Retrievers may also need to interact with the user when they are retrieving
a file. For example, the media retriever will need to prompt for disks.
This interaction will also be accomplished via debconf.

Retriever interface
-------------------

All retrievers should support the following interface.

[ This interface is preliminary and depends on the filesystem layout and
ramdisk allocation scheme used by the installer, and so the locations may
change. ]

/usr/lib/debian-installer/retriever/<retriever name> is an executable (the
name of the executable must be the same as the name of the module that
contains it). It is run with the following parameters:

retriever [command] [args]

Currently, there are four commands:

retriever config
        Perform retriever-specific configuration. This may include creating
        a /var/cache/anna/include file that contains a list of udebs to be
        installed automatically.

retriever retrieve [source-filename] [dest-filename]
	Download the specified file to the specified destination.
	The source-filename is the Filename field of a Packages file.

retriever packages [dest-filename]
	Download a Packages file, or a Packages-like file. The fields used by
	anna are:
	- Package
	- Version
	- Filename
	- Priority
	Whether other fields are needed is currently undecided. A retriever
        now must support this command, because it is supposed to download and
        parse a Release file if appropriate. This means that the result of
        this command can (and often will) be a concatenation of several
        Packages files from the install medium.

	In the step the retriever can also retreive udeb_includes and
	udeb_excludes files.

retriever error failing_command
	This command can be called if one of the other commands seems to
	have failed, perhaps by returning bad data.

        The failing_command field tells the retriever command that
	previously failed. For example, it might be "packages" is package
	retrieval failed, or the Packages file cannot be parsed.

	The retriever can take any necessary actions to recover (or ask the
	user if they want to retry, if the medium is unreliable or absent).
	If the recovery succeeds, it should exit 0. If recovery failed, it
	should display an informative error message if necessary, and exit 2.

	If a retreiver does not implement this command, it can exit 1,
	but all retreivers should support it now.

retriever cleanup
	Clean up after a retriever round. This is used by e.g. the media
	retriever to unmount the floppy.

If the destination file already exists, the retriever may optionally attempt
to continue a download.

Once run, retrievers are free to prompt the user, or do whatever else is
necessary to retrieve the file. They should normally display some indication
of progress, using the PROGRESS extension to debconf.

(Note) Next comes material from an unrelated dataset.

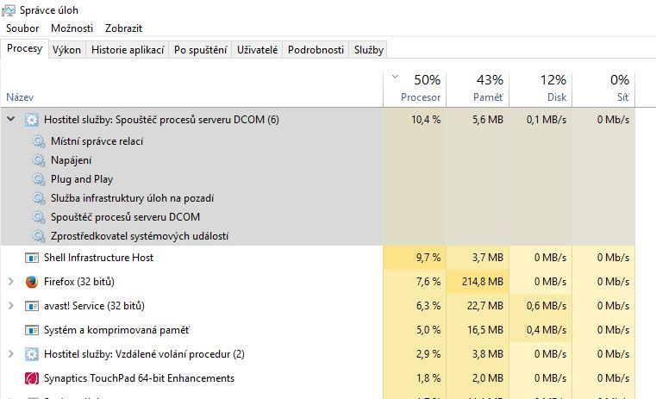Open the Možnosti menu
Viewport: 656px width, 399px height.
coord(72,28)
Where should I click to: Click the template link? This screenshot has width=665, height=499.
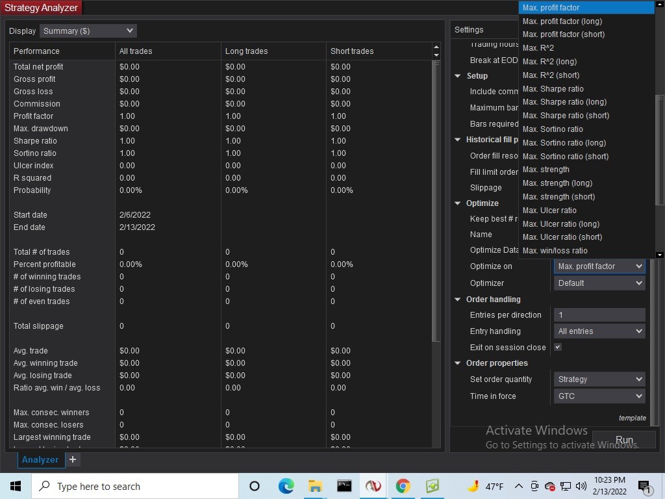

Note that this simple interface requires that retrievers know the location
of the base directory of the archive. This will not be a problem for many 
-- the cdrom retriever simply uses whatever is available, in a hard-coded
location. Other retrievers may require more configuration. For example, the
http retriever will need to know what version of Trisquel is being installed,
what site to install from, and probably what version of the debian-installer
is being used as well. The user will likely have to be prompted for some of
this data during retriever setup.

Retriever controller (anna)
---------------------------

This is another module, that makes use of the retrievers. It doesn't
actually depend on any though. What it does is, when it is picked from the
menu, it builds a list of all available retrievers, and has the user pick
one from the list. That retriever is then configured, and is used to 
retrieve whatever seems appropriate. Thus, the menu item can be picked
multiple times, using a different retriever every time. And if a retriever
downloads a second retriever, it will show up in future displays of the
retrievers menu.

The default retriever (if more than one is available, and it's the first
time the question is asked) will be, in turn and if they exist:
 1. net-retriever (if you've got connectivity you probably want to use it)
 2. cdrom-retriever (using a CD is also very common)
 3. media-retriever (we usually don't have to use the floppy)
 (4. file-retriever? not currently used, but if resurrected, should
                     probably have lower priority than the floppy
                     retriever)

As that is sometimes not flexible enough, it's also possible to create
udebs that provide menu items that only use a specific retriever. They do
do by calling anna, passing it the name of the retriever to use.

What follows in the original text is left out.